True freedom consists, not in the accumulation of material goods for use in an
uncertain future, but in the accumulation of spiritual capital, in walking with
God.
The
task we have, then, is to live every day as God wishes us to live. In doing this
we accumulate spiritual wealth. And so we find ourselves slap bang where we were
last week. Yet again, the message seems to be that one of the primary calls of
the Christian is to live mindfully, intentionally, day by day; to focus on the
here and now; living each moment, intent on the spiritual life and not
distracted by material things.
At
the most basic level this comes down to choice. It seems simple at one level –
choose good, walk away from evil. But it is not as simple as it sounds.
On
Friday we marked both the Transfiguration and Hiroshima Day. The blinding light
of the glory of God seen around Jesus on that day 2000 years ago stands in stark
contrast to the blinding light of destruction that razed Hiroshima nearly 60
years ago. As human beings we stand in the shadow of both – the capacity to
reflect the glory of God and the capacity for great destruction. These things
live inside each of us and are not easy to disentangle.
The
atomic bomb was dropped in an effort to end a war that was costing millions of
lives.
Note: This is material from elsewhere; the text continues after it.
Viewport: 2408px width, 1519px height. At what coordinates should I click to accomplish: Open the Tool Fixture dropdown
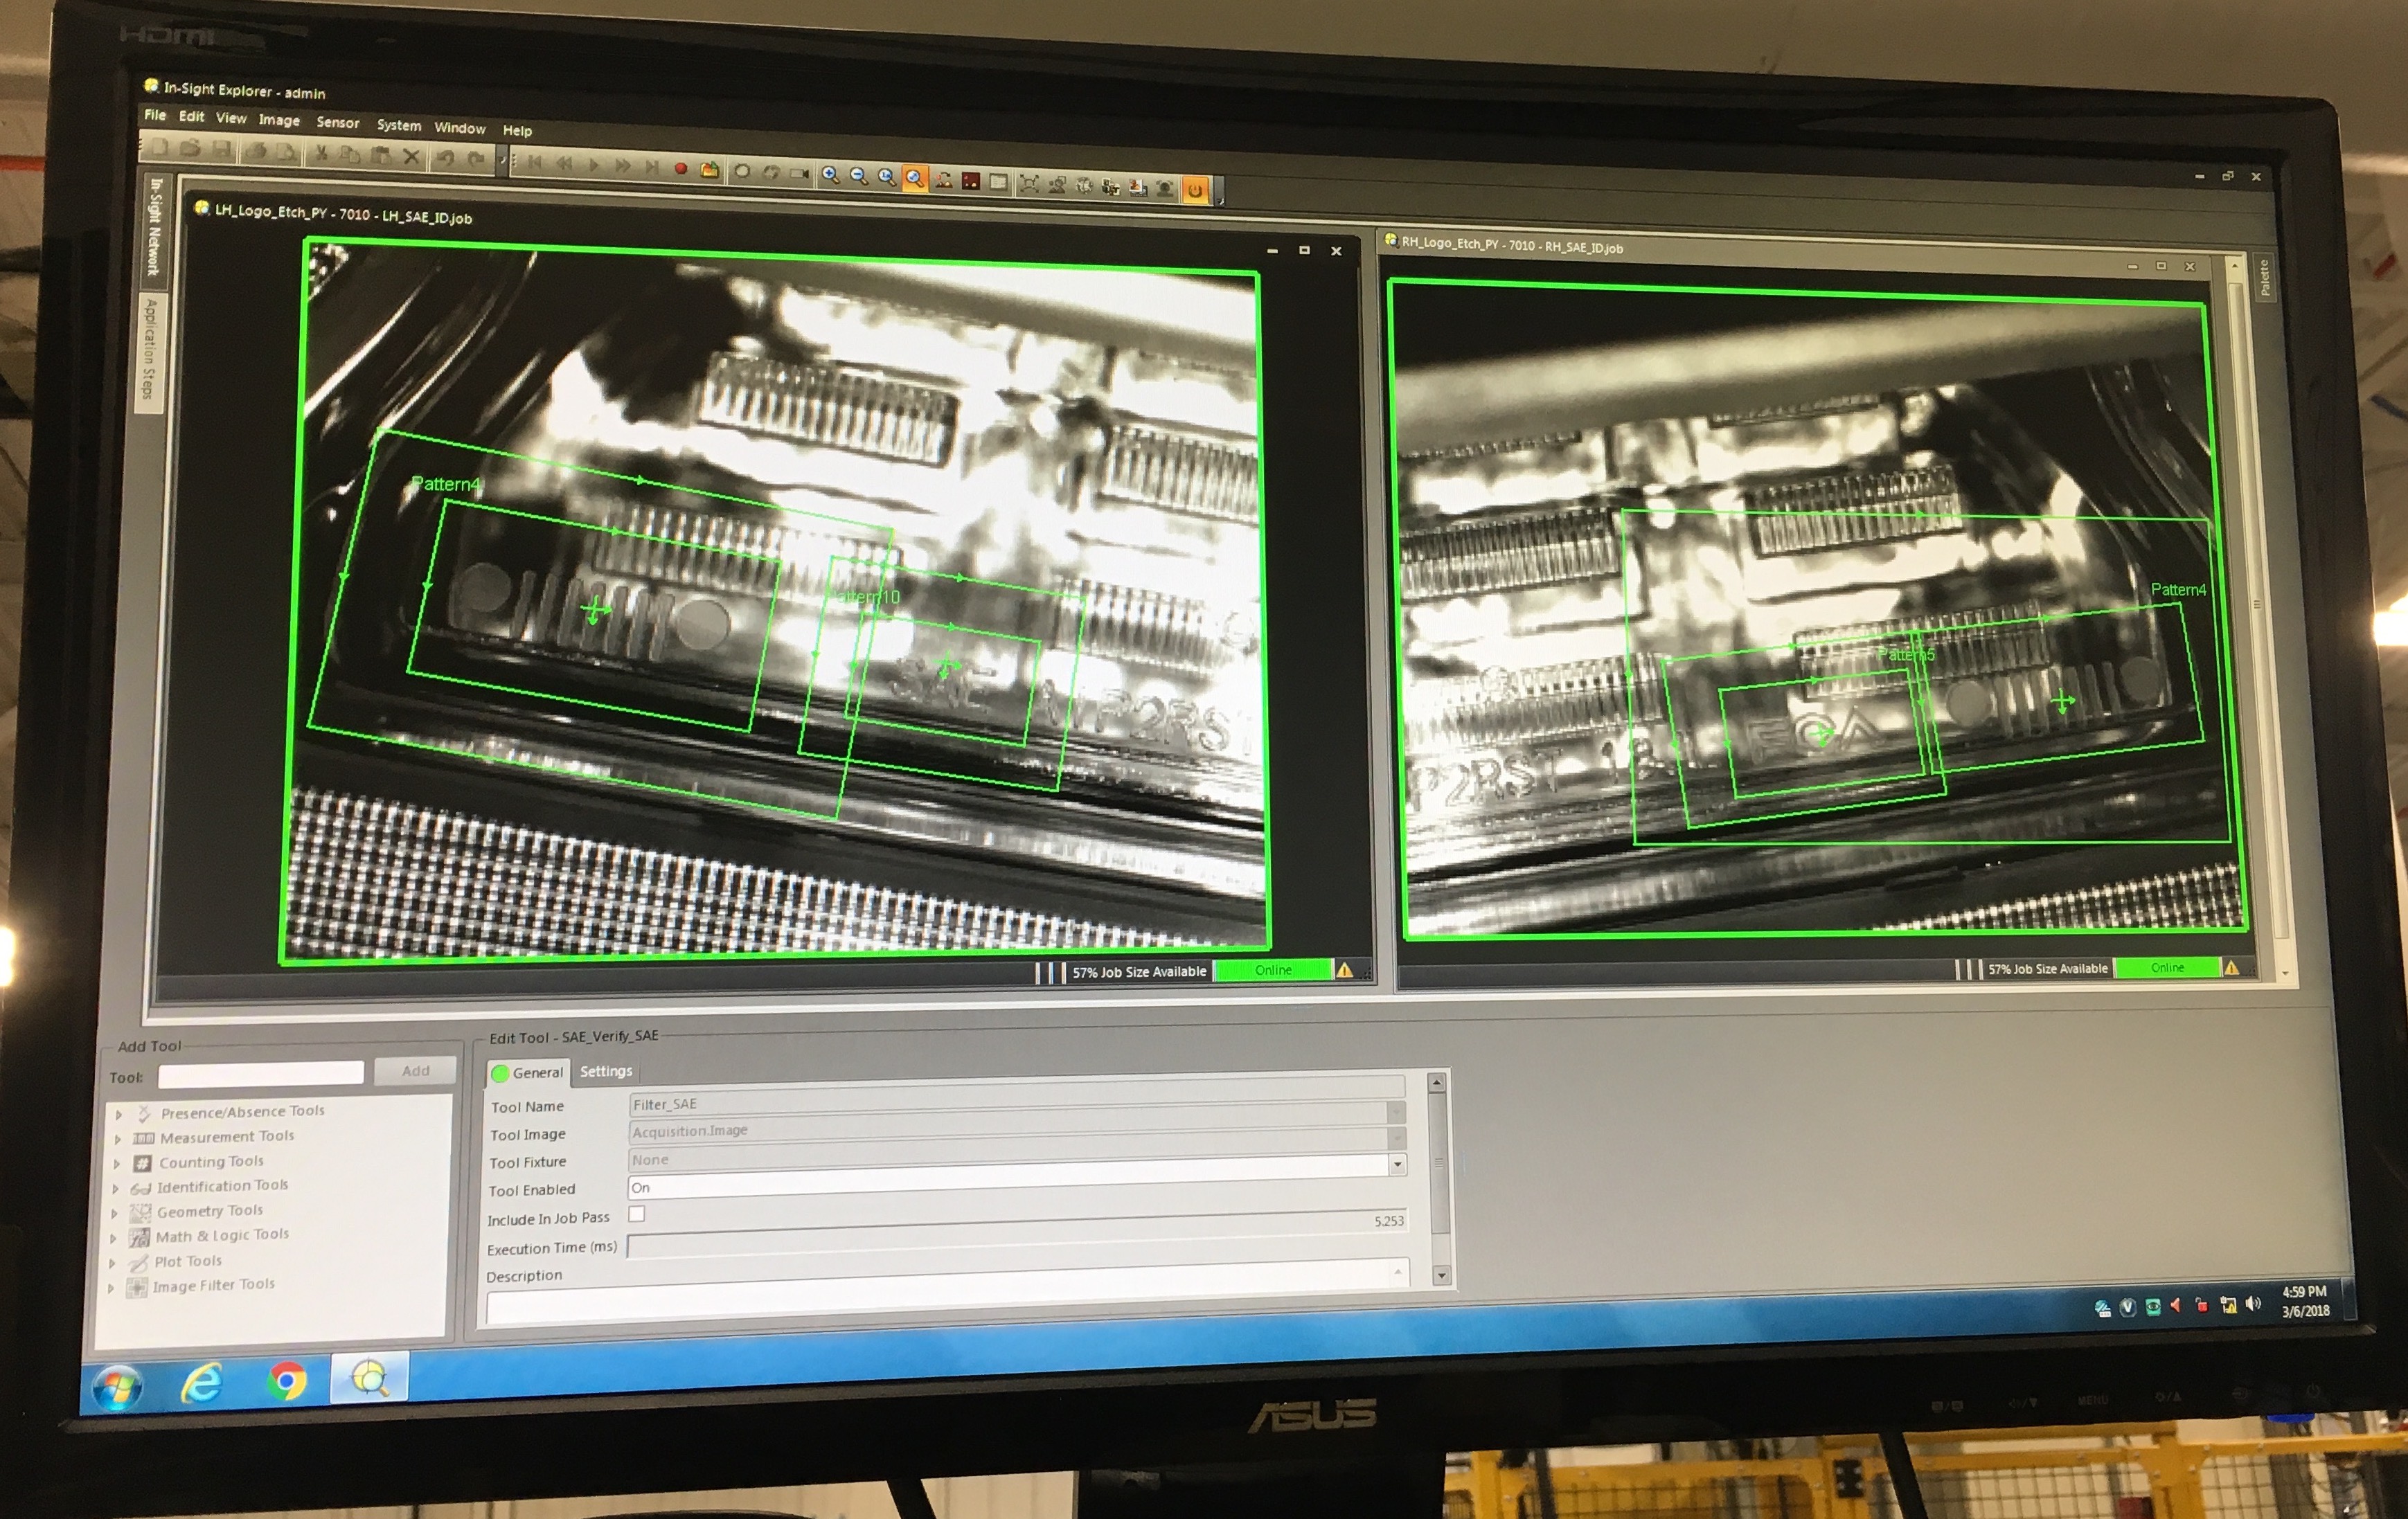pos(1397,1164)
Many involved with its construction and deployment believed that by
shortening the war more lives were saved overall than were lost in the
destruction of Hiroshima and Nagasaki. On a simple cost-benefit analysis, it
makes sense and perhaps they were right. But what a terrible choice!
Is
this truly the way we are to live? In what sense do such choices and decisions
reflect a love of God and of neighbour? It seems that once we are embarked on a
destructive path it is hard to escape from it, however noble our motives in
entering into it. The evil of war breeds more evil. At the personal level,
antagonism within a family breeds more antagonism.
The
simplicity of the overall concept: love God and love each other, masks enormous
complexity when it comes to implementation. The truth is that ethical,
life-giving, godly decision-making is not easy and involves rigorous
self-critique as well as deep compassion for others. We are easily blinded by
our own situation, by our own experiences, our own weaknesses, indeed, by our
own strengths. How many of the atomic bomb developers asked themselves whether
what they were doing was motivated by a love of humanity, or by the excitement
of working on a secret project, or by the desire for a high income or by the
sheer beauty of the physics and maths involved? To what extent was the choice
based on a combination of some or all of these considerations?
As
humans our motives usually are mixed. That is not necessarily a problem in
itself, but we can blind ourselves to the truth of what we are doing by
focussing on the nobler of our motives and ignoring some of the other factors at
play. We see these dynamics at work every day. Look at Iraq – there were many
reasons for Western nations to want to invade Iraq: fear of weapons of mass
destruction, a desire to liberate the Iraqi people from the regime of a brutal
dictator, guilt at having been instrumental in putting that dictator in place, a
desire to control oil reserves… In the end, what predominated? We know what
was said, but what actually tipped the scales? We will probably never know the
answer to that question, and indeed the answer may be bound up in other things
altogether, such as father-son dynamics within the Bush family. But my question
sits there: did any of the major decision-makers at any point seriously attempt
to unravel and critique motivations?
Jesus’
command to love God and love one another is sometimes dismissed as being
hopelessly idealistic, simplistic, sentimental and trite. But it is not so –
it is about hard work, rigorous honesty and profound grappling with the reality
of who we are, both as individuals and in community. This is how God wants us to
live. This is our task, in all its complexity, challenge and joy. Once again
Michael Leunig can offer the last word:
“
‘Love one another and you will be happy.’ It’s as simple and as difficult
as that. There is no other way. Amen.”